WPI has established the Paul R. Beswick Professorship in Innovation and Entrepreneurship through the generosity of successful entrepreneur Paul R. Beswick, Class of 1957, and his wife, Siang Kiang (S.K.). Beswick. The professorship will enable the university to recognize a world-class scholar and educator.
WORCESTER, Mass. – Worcester Polytechnic Institute (WPI) today announced the establishment of the Paul R. Beswick Professorship in Innovation and Entrepreneurship, an endowed professorship created through the generosity of successful entrepreneur Paul R. Beswick, Class of 1957, and his wife, Siang Kiang (S.K.). Beswick. The professorship will enable the university to recognize a world-class scholar and educator for its Department of Management and Collaborative for Entrepreneurship and Innovation.
"This new professorship will play a pivotal role in the university's quest to more fully embrace entrepreneurship as part of its mission," said WPI President Dennis D. Berkey. "WPI has a long and distinguished history of fostering creativity and innovation, and many of our students and alumni already engage in entrepreneurial activities. We want to make sure they have the knowledge and resources they need to succeed. Just as important, we want to instill in all of our students the spirit of entrepreneurship and innovation that is so important in our modern, technology-driven world. We are deeply grateful to the Beswicks for helping to make this possible."
After receiving a B.S. in mechanical engineering from WPI, Paul Beswick worked for several years in the aerospace industry. As an engineer at ITEK in Lexington, Mass., he helped develop ultra-top-secret surveillance cameras for satellites just as the Cuban missile crisis highlighted the need for such reconnaissance systems. "That's when I fully realized my innovative and creative talents," he says.
He left ITEK in 1963 to found Beswick Engineering Inc., a small engineering consulting firm in Beverly, Mass. His experience as a consultant led him to identify a need for miniature pneumatic devices, such as regulating valves and fittings. He decided to try to meet that need, and his company became the first to make miniature fluid-power products with O-rings for the static seals. Over the years, Beswick has developed more than 50 products based on proprietary designs and earned more than a dozen patents.
At the same time, his company has grown to serve more than 1,000 high- and medium-tech customers worldwide in industries as diverse as aerospace, biotechnology, bomb detection, computer chip manufacturing, fuel cells, medical electronics, and robotics. It has also employed a number of WPI gradates (the current staff of nearly 50 includes five alumni). Today, Beswick Engineering, now headquartered in Greenland, N.H., with a branch office in Singapore, is recognized as a leader in the miniature fluid power industry. The company received Product Design & Development magazine's Engineering Silver Award and was a runner up in Design News magazine's Golden Mousetrap Awards for its PRD2 pressure regulator.

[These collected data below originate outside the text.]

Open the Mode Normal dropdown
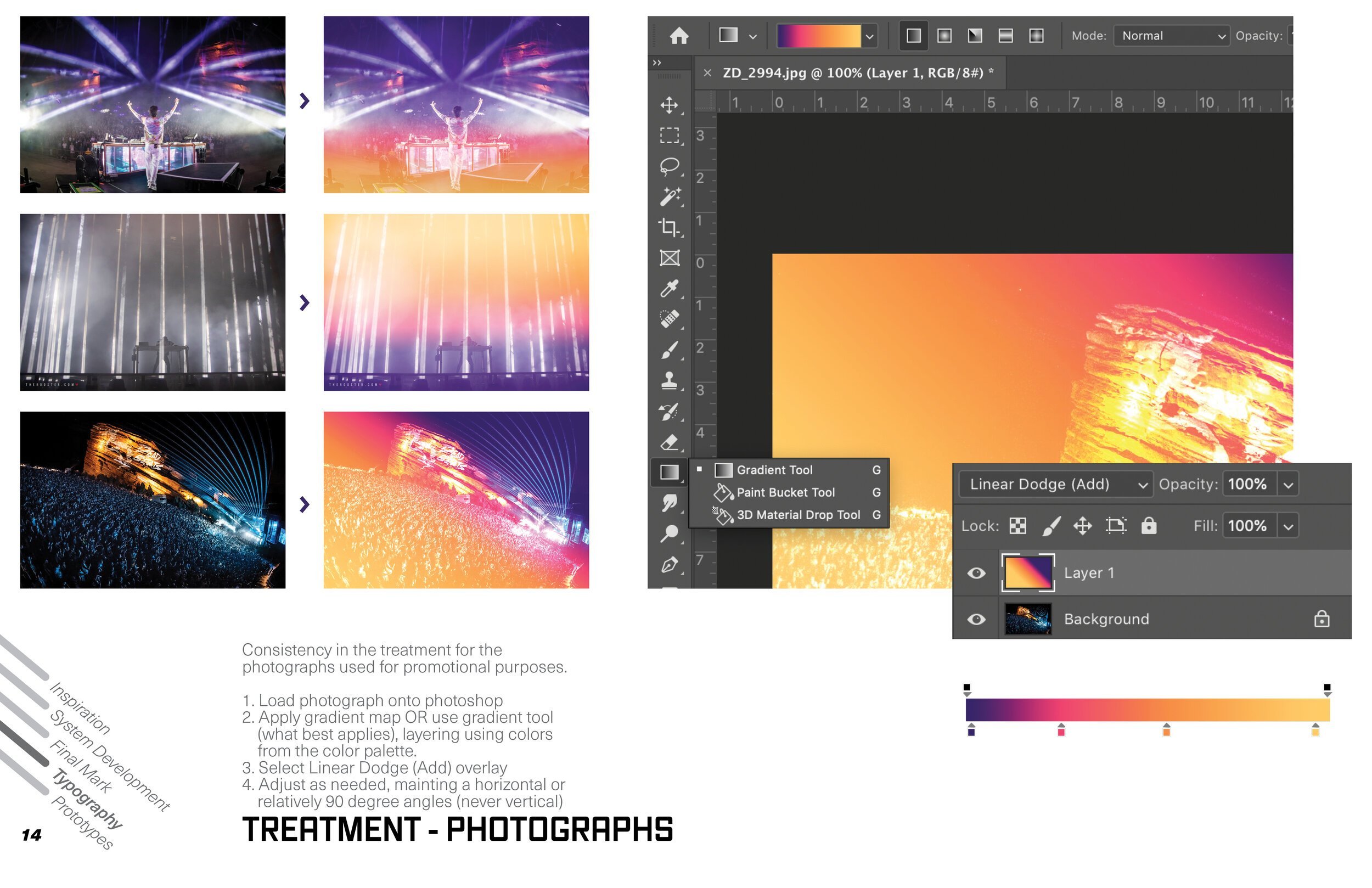This screenshot has width=1372, height=888. pos(1171,36)
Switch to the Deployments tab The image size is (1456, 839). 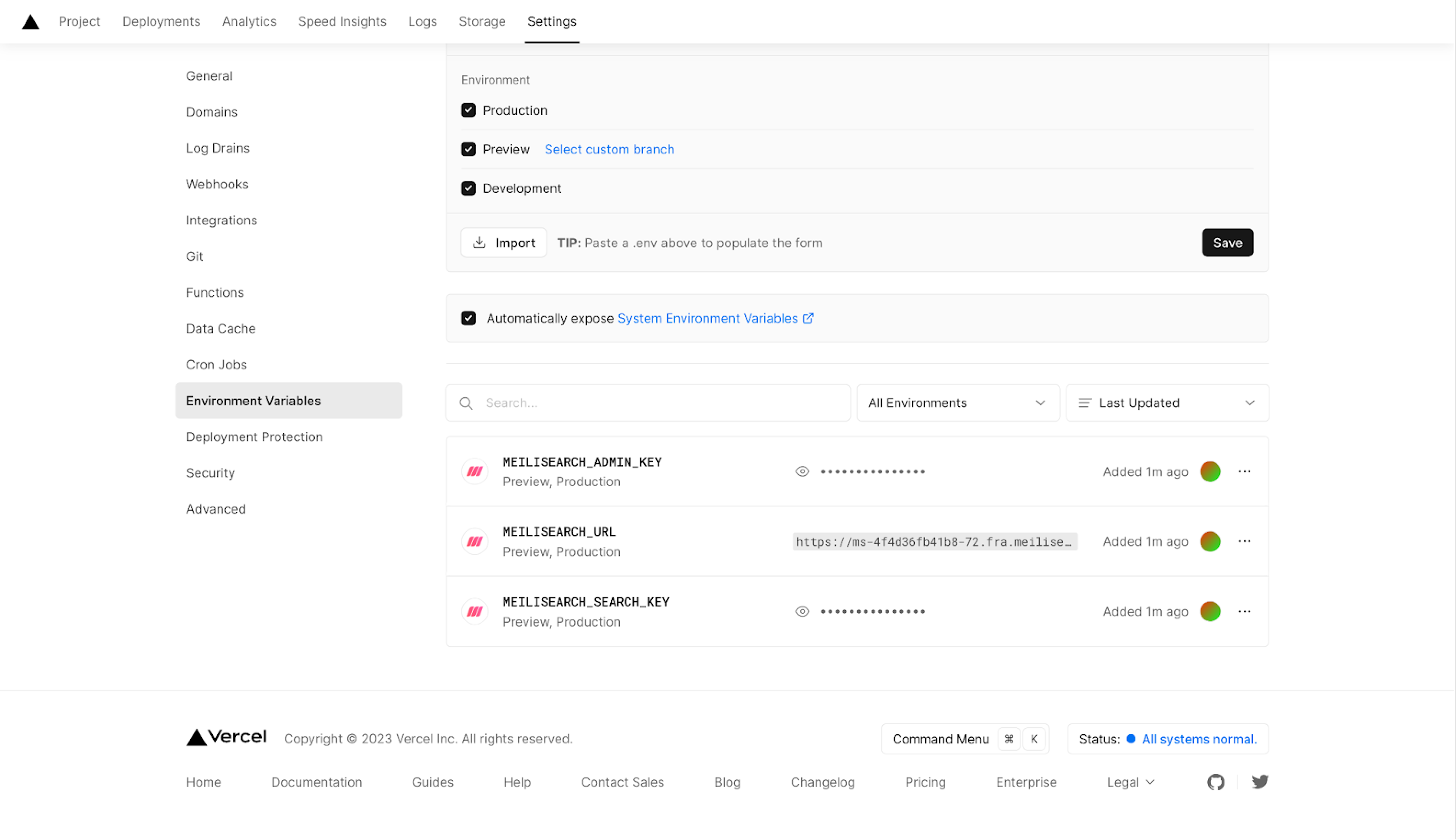click(161, 22)

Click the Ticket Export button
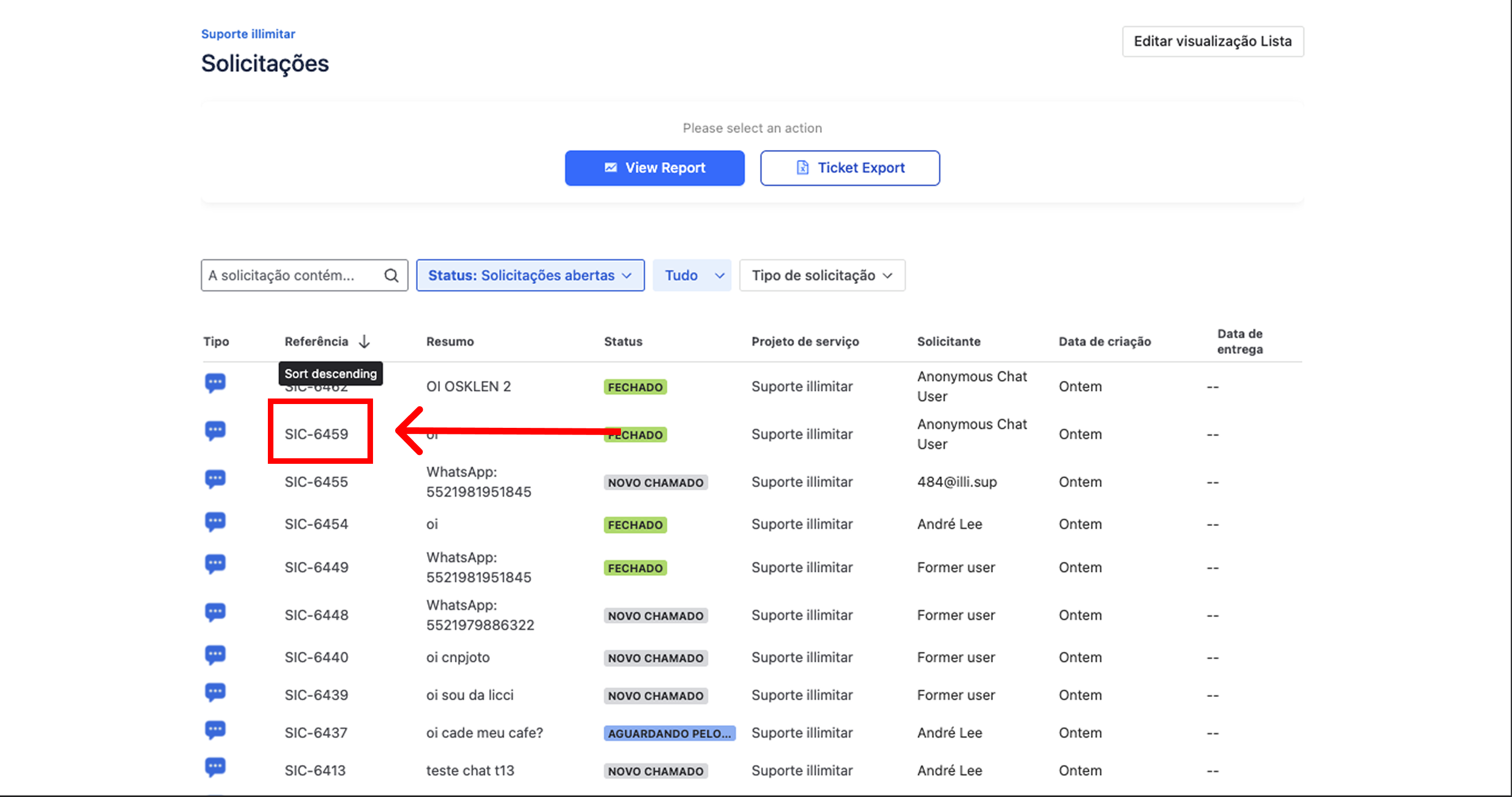click(x=850, y=168)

In 2003, Beswick's entrepreneurial accomplishments were recognized during a meeting of the Northern New England Section of the American Society of Mechanical Engineers (ASME). His generosity to his alma mater was recognized in 2006, when he and S.K. were the honored guests at the annual recognition dinner for the Presidential Founders, a society of donors whose lifetime giving to WPI equals or exceeds John Boynton's founding gift of $100,000.
Beswick is as a trustee and member of the executive committee of Berwick Academy, an independent school in South Berwick, Maine. Since 1997, he has been a member of the advisory board for WPI's entrepreneurial programs, now called the Collaborative for Entrepreneurship and Innovation (CEI). Beswick has also served as a guest entrepreneur for a number of CEI programs.
The Collaborative, a university-wide center for entrepreneurship and innovation activity, was established to capitalize upon the synergy between WPI's many entrepreneurship and innovation initiatives and extend the benefits to a larger community. Its serves WPI students, faculty, staff, and alumni, as well as the external business community, through a wide range of programs that nurture a culture of entrepreneurship and innovation on WPI's campus and accelerate knowledge and action in the transfer of technology.
Current programs include undergraduate and graduate courses in entrepreneurship and innovation, an undergraduate minor in entrepreneurship, the WPI Dinner with Entrepreneurs Series, the CEI@WPI ALL-OUT Business Plan Challenge, the Robert H. Grant Invention Awards, the Strage Innovation Awards, the Kalenian Award for Technology Commercialization, the WPI Venture Forum, and many programs and workshops. It is also the sponsor of a new student-created organization, Genius! In 2005, WPI placed among the nation’s top 10 entrepreneurship programs in a ranking by Entrepreneur.com.